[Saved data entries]

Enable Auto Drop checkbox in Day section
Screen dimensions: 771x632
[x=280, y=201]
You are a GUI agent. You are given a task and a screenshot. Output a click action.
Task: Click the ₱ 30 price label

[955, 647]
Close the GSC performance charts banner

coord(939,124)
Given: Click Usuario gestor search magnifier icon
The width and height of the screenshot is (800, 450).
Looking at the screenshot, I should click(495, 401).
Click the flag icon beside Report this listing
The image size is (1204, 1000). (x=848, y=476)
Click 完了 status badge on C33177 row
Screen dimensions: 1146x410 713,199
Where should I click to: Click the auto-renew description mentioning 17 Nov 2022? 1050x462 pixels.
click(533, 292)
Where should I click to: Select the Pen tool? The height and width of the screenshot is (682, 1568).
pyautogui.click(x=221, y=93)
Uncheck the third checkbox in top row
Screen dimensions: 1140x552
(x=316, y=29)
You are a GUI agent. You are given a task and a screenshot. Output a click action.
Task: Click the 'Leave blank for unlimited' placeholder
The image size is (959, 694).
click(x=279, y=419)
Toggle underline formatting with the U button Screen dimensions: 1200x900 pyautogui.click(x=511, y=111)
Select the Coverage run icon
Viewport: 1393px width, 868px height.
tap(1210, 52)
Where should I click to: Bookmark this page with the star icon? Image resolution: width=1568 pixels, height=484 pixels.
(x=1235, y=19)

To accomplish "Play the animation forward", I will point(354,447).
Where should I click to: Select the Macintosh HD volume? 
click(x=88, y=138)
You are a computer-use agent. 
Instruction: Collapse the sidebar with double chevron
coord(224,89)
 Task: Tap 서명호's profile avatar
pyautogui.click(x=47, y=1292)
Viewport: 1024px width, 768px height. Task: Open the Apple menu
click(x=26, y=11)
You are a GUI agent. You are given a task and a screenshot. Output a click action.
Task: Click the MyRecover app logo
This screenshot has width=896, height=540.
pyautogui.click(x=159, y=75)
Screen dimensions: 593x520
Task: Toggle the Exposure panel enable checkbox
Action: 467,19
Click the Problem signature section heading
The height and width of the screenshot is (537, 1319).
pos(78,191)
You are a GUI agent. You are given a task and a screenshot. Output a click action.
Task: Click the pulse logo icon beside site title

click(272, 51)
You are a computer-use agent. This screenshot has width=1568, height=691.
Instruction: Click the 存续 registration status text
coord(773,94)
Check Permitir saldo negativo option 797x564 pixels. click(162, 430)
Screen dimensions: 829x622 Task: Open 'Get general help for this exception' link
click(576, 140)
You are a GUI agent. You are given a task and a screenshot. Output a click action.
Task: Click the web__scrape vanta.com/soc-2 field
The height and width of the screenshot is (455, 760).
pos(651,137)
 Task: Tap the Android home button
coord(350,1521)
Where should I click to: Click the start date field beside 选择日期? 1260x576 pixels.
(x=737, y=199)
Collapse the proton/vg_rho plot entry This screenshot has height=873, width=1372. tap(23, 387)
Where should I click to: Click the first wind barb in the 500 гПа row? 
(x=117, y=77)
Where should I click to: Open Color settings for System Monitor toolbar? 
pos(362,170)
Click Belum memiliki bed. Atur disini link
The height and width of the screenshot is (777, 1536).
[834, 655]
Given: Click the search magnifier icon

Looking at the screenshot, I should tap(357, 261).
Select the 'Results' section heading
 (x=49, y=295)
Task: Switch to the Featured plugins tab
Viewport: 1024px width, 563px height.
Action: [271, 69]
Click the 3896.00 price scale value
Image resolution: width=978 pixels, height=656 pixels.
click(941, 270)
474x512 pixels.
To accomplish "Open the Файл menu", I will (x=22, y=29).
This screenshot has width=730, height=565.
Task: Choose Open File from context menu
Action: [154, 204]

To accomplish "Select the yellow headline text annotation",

Exercise aim: With no line omitted, copy all the data exactly.

Answer space:
Enable Auto Drop checkbox in Day section
Screen dimensions: 771x632
[x=280, y=201]
You are a GUI agent. You are given a task and a screenshot. Output a click action.
Task: Click the ₱ 30 price label

[955, 647]
Close the GSC performance charts banner

coord(939,124)
Given: Click Usuario gestor search magnifier icon
The width and height of the screenshot is (800, 450).
Looking at the screenshot, I should click(495, 401).
Click the flag icon beside Report this listing
The image size is (1204, 1000). (x=848, y=476)
Click 完了 status badge on C33177 row
Screen dimensions: 1146x410 713,199
Where should I click to: Click the auto-renew description mentioning 17 Nov 2022? 1050x462 pixels.
click(533, 292)
Where should I click to: Select the Pen tool? The height and width of the screenshot is (682, 1568).
pyautogui.click(x=221, y=93)
Uncheck the third checkbox in top row
Screen dimensions: 1140x552
(x=316, y=29)
You are a GUI agent. You are given a task and a screenshot. Output a click action.
Task: Click the 'Leave blank for unlimited' placeholder
The image size is (959, 694).
click(x=279, y=419)
Toggle underline formatting with the U button Screen dimensions: 1200x900 pyautogui.click(x=511, y=111)
Select the Coverage run icon
Viewport: 1393px width, 868px height.
tap(1210, 52)
Where should I click to: Bookmark this page with the star icon? Image resolution: width=1568 pixels, height=484 pixels.
(x=1235, y=19)

To accomplish "Play the animation forward", I will point(354,447).
Where should I click to: Select the Macintosh HD volume? 
click(x=88, y=138)
You are a computer-use agent. 
Instruction: Collapse the sidebar with double chevron
coord(224,89)
 Task: Tap 서명호's profile avatar
pyautogui.click(x=47, y=1292)
Viewport: 1024px width, 768px height. Task: Open the Apple menu
click(x=26, y=11)
You are a GUI agent. You are given a task and a screenshot. Output a click action.
Task: Click the MyRecover app logo
This screenshot has width=896, height=540.
pyautogui.click(x=159, y=75)
Screen dimensions: 593x520
Task: Toggle the Exposure panel enable checkbox
Action: 467,19
Click the Problem signature section heading
The height and width of the screenshot is (537, 1319).
pos(78,191)
You are a GUI agent. You are given a task and a screenshot. Output a click action.
Task: Click the pulse logo icon beside site title

click(272, 51)
You are a computer-use agent. This screenshot has width=1568, height=691.
Instruction: Click the 存续 registration status text
coord(773,94)
Check Permitir saldo negativo option 797x564 pixels. click(162, 430)
Screen dimensions: 829x622 Task: Open 'Get general help for this exception' link
click(576, 140)
You are a GUI agent. You are given a task and a screenshot. Output a click action.
Task: Click the web__scrape vanta.com/soc-2 field
The height and width of the screenshot is (455, 760).
pos(651,137)
 Task: Tap the Android home button
coord(350,1521)
Where should I click to: Click the start date field beside 选择日期? 1260x576 pixels.
(x=737, y=199)
Collapse the proton/vg_rho plot entry This screenshot has height=873, width=1372. tap(23, 387)
Where should I click to: Click the first wind barb in the 500 гПа row? 
(x=117, y=77)
Where should I click to: Open Color settings for System Monitor toolbar? 
pos(362,170)
Click Belum memiliki bed. Atur disini link
The height and width of the screenshot is (777, 1536).
[834, 655]
Given: Click the search magnifier icon

Looking at the screenshot, I should tap(357, 261).
Select the 'Results' section heading
 (x=49, y=295)
Task: Switch to the Featured plugins tab
Viewport: 1024px width, 563px height.
Action: [271, 69]
Click the 3896.00 price scale value
Image resolution: width=978 pixels, height=656 pixels.
click(941, 270)
474x512 pixels.
To accomplish "Open the Файл menu", I will (x=22, y=29).
This screenshot has width=730, height=565.
Task: Choose Open File from context menu
Action: [154, 204]

To accomplish "Select the yellow headline text annotation",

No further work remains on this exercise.